June 12 (UPI) — Members of the Southern Baptist Convention were expected to address the handling of reports of sexual misconduct this week in Dallas as the organization faces abuse allegations.

The SBC’s annual convention kicked off Monday with more than 8,000 delegates expected to attend. That evening, members of the convention participated in a panel on the #MeToo culture, a movement that gained steam over the past year in which people — particularly in the entertainment industry and politics — spoke out against sexual harassment and misconduct, rape and gender inequality.

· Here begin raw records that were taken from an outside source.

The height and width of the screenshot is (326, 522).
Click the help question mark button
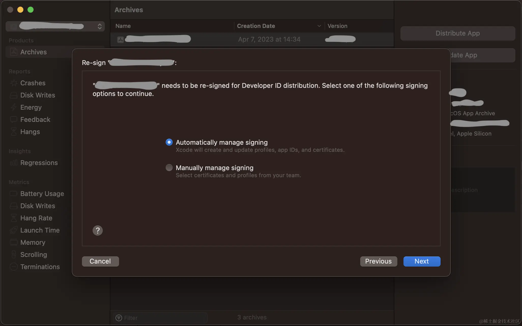pos(97,231)
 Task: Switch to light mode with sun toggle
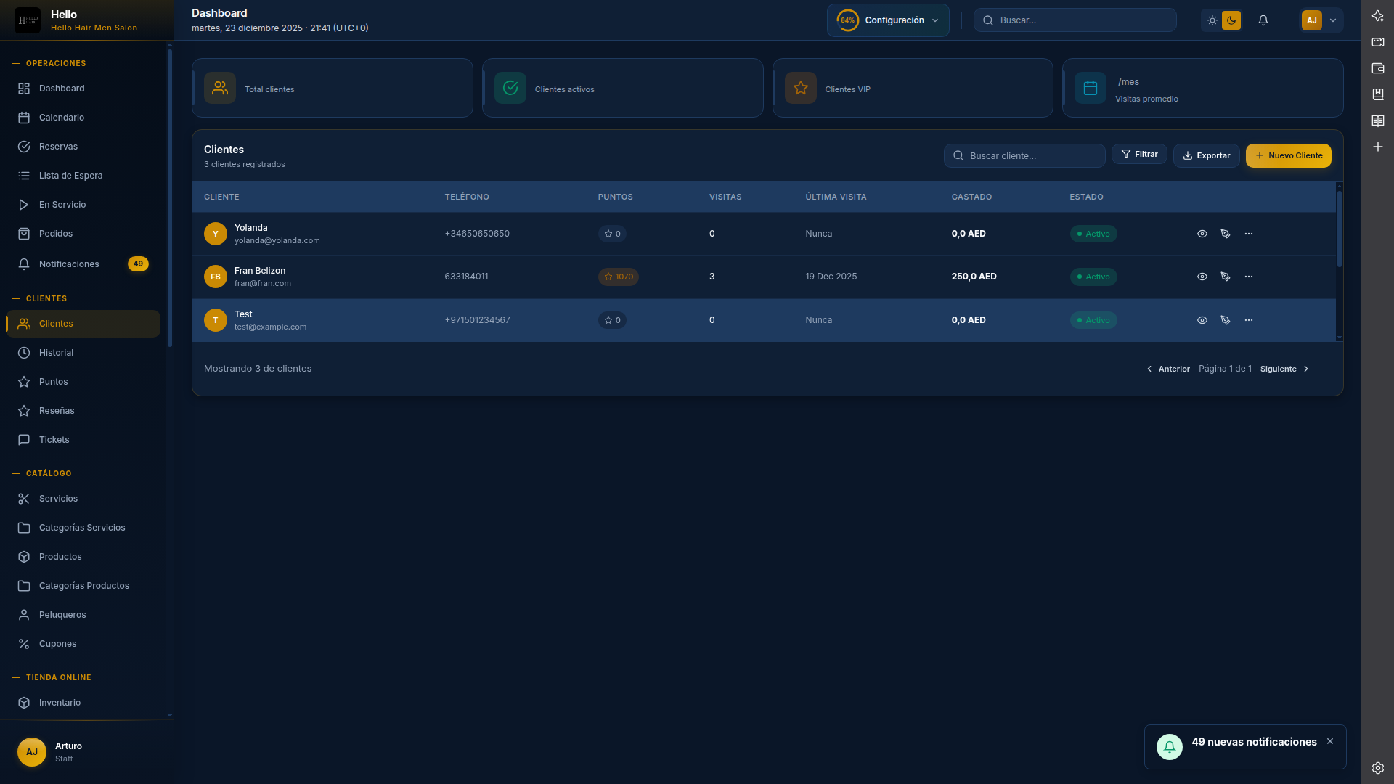coord(1212,20)
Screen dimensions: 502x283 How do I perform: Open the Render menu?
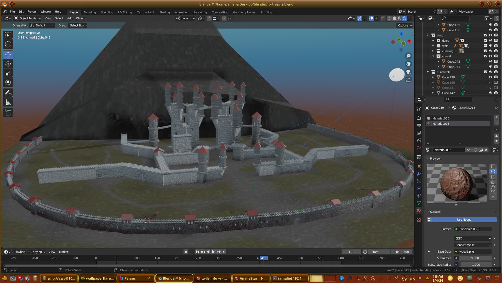(x=32, y=12)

Russell Moore, president of the Ethics and Religious Liberty Commission at the SBC, former SBC President James Merritt and Trillia Newbell, director of community outreach with the Ethics and Religious Liberty Commission took part in the panel titled “Gospel Sexuality in a #MeToo Culture.”

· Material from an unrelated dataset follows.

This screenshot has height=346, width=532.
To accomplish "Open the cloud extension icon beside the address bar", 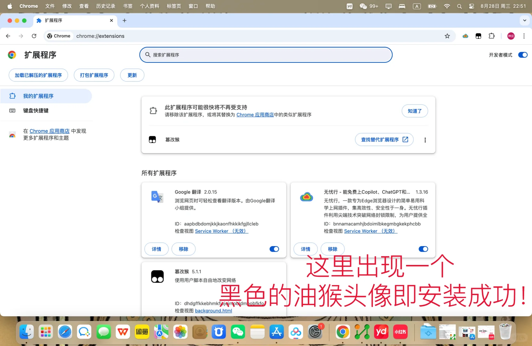I will (x=465, y=36).
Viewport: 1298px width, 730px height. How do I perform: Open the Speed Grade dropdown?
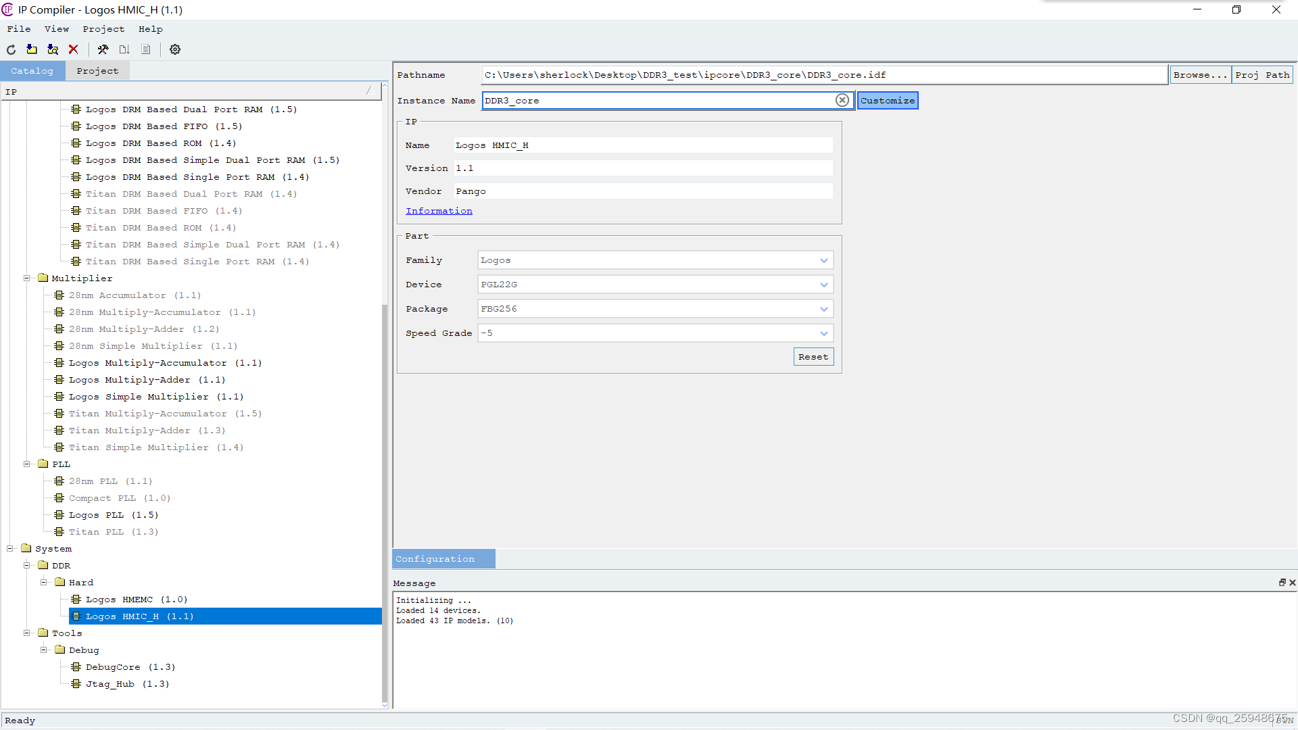pyautogui.click(x=823, y=333)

“Recognize there are people in your church who are victims of abuse,” Newbell said during the event. “In order to love your neighbor as yourself, you have to acknowledge that.”

She said there’s a disconnect in some churches, which often try to respond to sexual assault as a sin first and a criminal act second, the Dallas Morning News reported.

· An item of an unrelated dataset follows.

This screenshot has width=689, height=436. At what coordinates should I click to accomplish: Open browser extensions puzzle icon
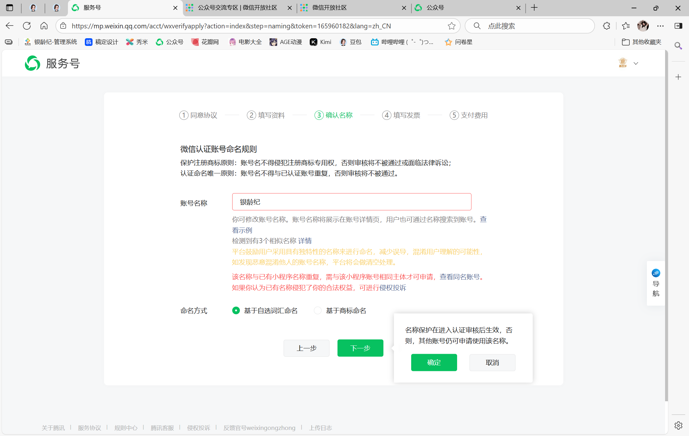[606, 26]
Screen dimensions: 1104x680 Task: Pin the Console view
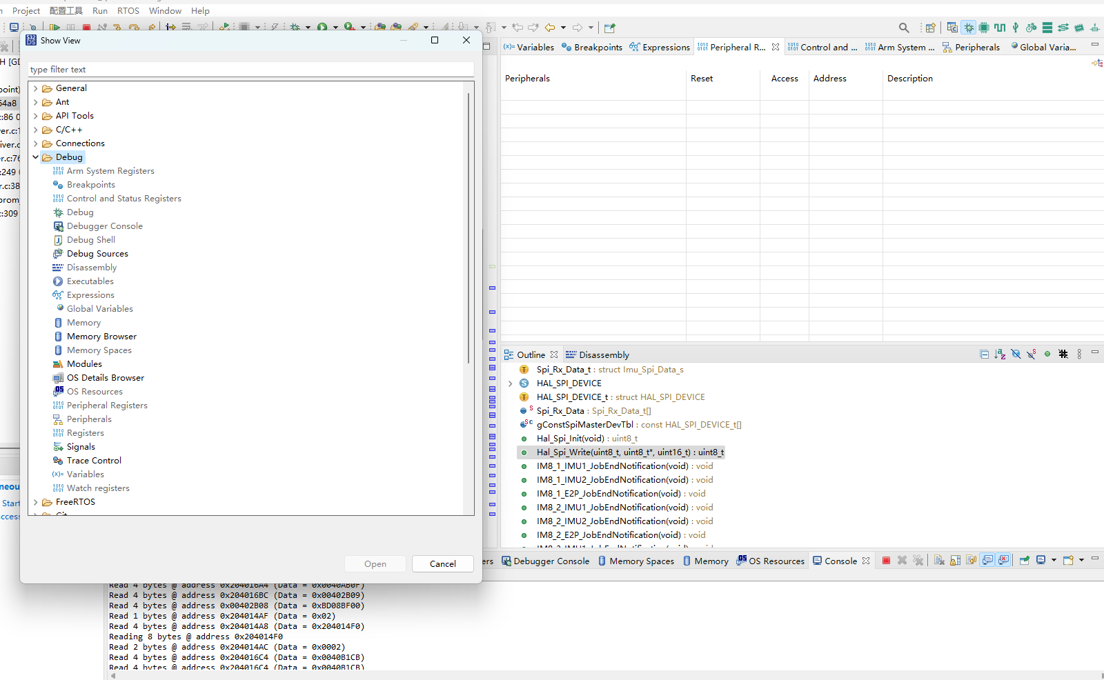[x=1024, y=560]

Kimberlee Norris, a sexual assault trial attorney, said there’s a failure to report such crimes within churches.

The panel convened in the wake of allegations against Paige Patterson, the former president of the Southwestern Baptist Theological Seminary in Fort Worth, Texas. Patterson was accused of mishandling the cases of two students who said they had been raped and making lewd comments about a teenage girl. He has denied the allegations, but resigned.

And in March, Frank Page, chief executive officer of the SBC Executive Committee, resigned over a “morally inappropriate relationship in the recent past.”

Later during the convention, delegates are expected to vote on a number of resolutions, including on the dignity and worth of women, against abuse, denouncing racism, and on gun violence and opioid abuse.

“Resolutions are helpful,” Kathy Litton, who leads a ministry for pastors’ wives, told CNN, “but what we need even more is a willingness by people in power, particularly men in our denomination, to acknowledge that we need to rethink some of the paradigms we’ve been living with.”

Texas Gov. Greg Abbott spoke to delegates Tuesday morning and on Wednesday, Vice President Mike Pence was scheduled to give remarks.

On Tuesday, the SBC Executive Committee disfellowshipped the Raleigh White Baptist Church in Albany, Ga., for racial discrimination against a black congregation that shares worship space.

“If a church stands for racism and prejudice, then they do not stand with us, and we do not stand with them,” executive committee chairman Stephen Rummage told the Baptist Press.